WHAT YOU ARE ASKED TO DO. Below are some records; return all of them exactly as they are.

GIVEN RECORDS.
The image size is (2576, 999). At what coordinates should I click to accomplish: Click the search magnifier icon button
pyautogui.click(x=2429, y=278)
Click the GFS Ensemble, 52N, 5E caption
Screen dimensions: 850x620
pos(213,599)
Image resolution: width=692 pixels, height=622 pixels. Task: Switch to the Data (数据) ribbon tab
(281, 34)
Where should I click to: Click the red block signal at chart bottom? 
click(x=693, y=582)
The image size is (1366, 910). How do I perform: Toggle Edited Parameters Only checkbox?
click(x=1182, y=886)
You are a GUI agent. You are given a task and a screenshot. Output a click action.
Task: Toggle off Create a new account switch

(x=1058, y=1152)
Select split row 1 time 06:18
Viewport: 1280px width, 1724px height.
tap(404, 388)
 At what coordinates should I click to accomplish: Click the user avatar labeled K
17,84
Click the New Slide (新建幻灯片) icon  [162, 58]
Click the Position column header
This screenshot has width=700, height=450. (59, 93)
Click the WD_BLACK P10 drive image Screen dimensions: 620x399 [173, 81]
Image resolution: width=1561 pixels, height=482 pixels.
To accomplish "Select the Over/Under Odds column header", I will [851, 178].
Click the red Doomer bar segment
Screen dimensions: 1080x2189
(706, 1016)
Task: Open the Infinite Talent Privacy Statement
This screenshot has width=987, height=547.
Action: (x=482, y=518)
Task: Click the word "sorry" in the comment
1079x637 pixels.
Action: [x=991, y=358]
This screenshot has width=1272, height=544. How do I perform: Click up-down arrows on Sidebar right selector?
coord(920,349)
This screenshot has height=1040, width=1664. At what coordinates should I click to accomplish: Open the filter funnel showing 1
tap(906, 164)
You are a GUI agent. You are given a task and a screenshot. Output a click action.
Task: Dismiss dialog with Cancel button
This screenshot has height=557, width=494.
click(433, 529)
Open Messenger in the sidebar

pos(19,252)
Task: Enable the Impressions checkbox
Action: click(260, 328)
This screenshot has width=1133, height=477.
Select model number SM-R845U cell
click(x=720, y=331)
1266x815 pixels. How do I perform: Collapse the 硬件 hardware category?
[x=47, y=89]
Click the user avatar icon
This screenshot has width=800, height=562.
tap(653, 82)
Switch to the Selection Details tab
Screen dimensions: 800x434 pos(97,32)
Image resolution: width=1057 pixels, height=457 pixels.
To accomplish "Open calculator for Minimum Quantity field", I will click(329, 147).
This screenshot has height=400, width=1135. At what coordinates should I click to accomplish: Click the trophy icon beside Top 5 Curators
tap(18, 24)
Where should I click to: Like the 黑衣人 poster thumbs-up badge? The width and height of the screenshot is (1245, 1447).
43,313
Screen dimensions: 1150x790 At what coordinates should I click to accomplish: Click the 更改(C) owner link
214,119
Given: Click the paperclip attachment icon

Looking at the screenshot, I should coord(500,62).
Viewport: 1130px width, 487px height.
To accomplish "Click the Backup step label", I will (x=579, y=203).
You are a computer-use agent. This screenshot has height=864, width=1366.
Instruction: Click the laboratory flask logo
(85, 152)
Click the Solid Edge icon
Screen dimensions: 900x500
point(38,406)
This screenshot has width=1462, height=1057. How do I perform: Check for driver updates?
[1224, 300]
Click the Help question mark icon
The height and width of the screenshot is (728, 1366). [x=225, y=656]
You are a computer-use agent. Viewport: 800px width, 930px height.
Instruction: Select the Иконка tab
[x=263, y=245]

SOLUTION TO THE EXERCISE.
The image size is (2576, 999). At what coordinates should I click to accomplish: Click the search magnifier icon button
pyautogui.click(x=2429, y=278)
Click the GFS Ensemble, 52N, 5E caption
Screen dimensions: 850x620
pos(213,599)
Image resolution: width=692 pixels, height=622 pixels. Task: Switch to the Data (数据) ribbon tab
(281, 34)
Where should I click to: Click the red block signal at chart bottom? 
click(x=693, y=582)
The image size is (1366, 910). How do I perform: Toggle Edited Parameters Only checkbox?
click(x=1182, y=886)
You are a GUI agent. You are given a task and a screenshot. Output a click action.
Task: Toggle off Create a new account switch

(x=1058, y=1152)
Select split row 1 time 06:18
Viewport: 1280px width, 1724px height.
tap(404, 388)
 At what coordinates should I click to accomplish: Click the user avatar labeled K
17,84
Click the New Slide (新建幻灯片) icon  [162, 58]
Click the Position column header
This screenshot has width=700, height=450. (59, 93)
Click the WD_BLACK P10 drive image Screen dimensions: 620x399 [173, 81]
Image resolution: width=1561 pixels, height=482 pixels.
To accomplish "Select the Over/Under Odds column header", I will [851, 178].
Click the red Doomer bar segment
Screen dimensions: 1080x2189
(706, 1016)
Task: Open the Infinite Talent Privacy Statement
This screenshot has width=987, height=547.
Action: (x=482, y=518)
Task: Click the word "sorry" in the comment
1079x637 pixels.
Action: [x=991, y=358]
This screenshot has width=1272, height=544. How do I perform: Click up-down arrows on Sidebar right selector?
coord(920,349)
This screenshot has height=1040, width=1664. At what coordinates should I click to accomplish: Open the filter funnel showing 1
tap(906, 164)
You are a GUI agent. You are given a task and a screenshot. Output a click action.
Task: Dismiss dialog with Cancel button
This screenshot has height=557, width=494.
click(433, 529)
Open Messenger in the sidebar

pos(19,252)
Task: Enable the Impressions checkbox
Action: click(260, 328)
This screenshot has width=1133, height=477.
Select model number SM-R845U cell
click(x=720, y=331)
1266x815 pixels. How do I perform: Collapse the 硬件 hardware category?
[x=47, y=89]
Click the user avatar icon
This screenshot has width=800, height=562.
tap(653, 82)
Switch to the Selection Details tab
Screen dimensions: 800x434 pos(97,32)
Image resolution: width=1057 pixels, height=457 pixels.
To accomplish "Open calculator for Minimum Quantity field", I will click(329, 147).
This screenshot has height=400, width=1135. At what coordinates should I click to accomplish: Click the trophy icon beside Top 5 Curators
tap(18, 24)
Where should I click to: Like the 黑衣人 poster thumbs-up badge? The width and height of the screenshot is (1245, 1447).
43,313
Screen dimensions: 1150x790 At what coordinates should I click to accomplish: Click the 更改(C) owner link
214,119
Given: Click the paperclip attachment icon

Looking at the screenshot, I should coord(500,62).
Viewport: 1130px width, 487px height.
To accomplish "Click the Backup step label", I will (x=579, y=203).
You are a computer-use agent. This screenshot has height=864, width=1366.
Instruction: Click the laboratory flask logo
(85, 152)
Click the Solid Edge icon
Screen dimensions: 900x500
point(38,406)
This screenshot has width=1462, height=1057. How do I perform: Check for driver updates?
[1224, 300]
Click the Help question mark icon
The height and width of the screenshot is (728, 1366). [x=225, y=656]
You are a computer-use agent. Viewport: 800px width, 930px height.
Instruction: Select the Иконка tab
[x=263, y=245]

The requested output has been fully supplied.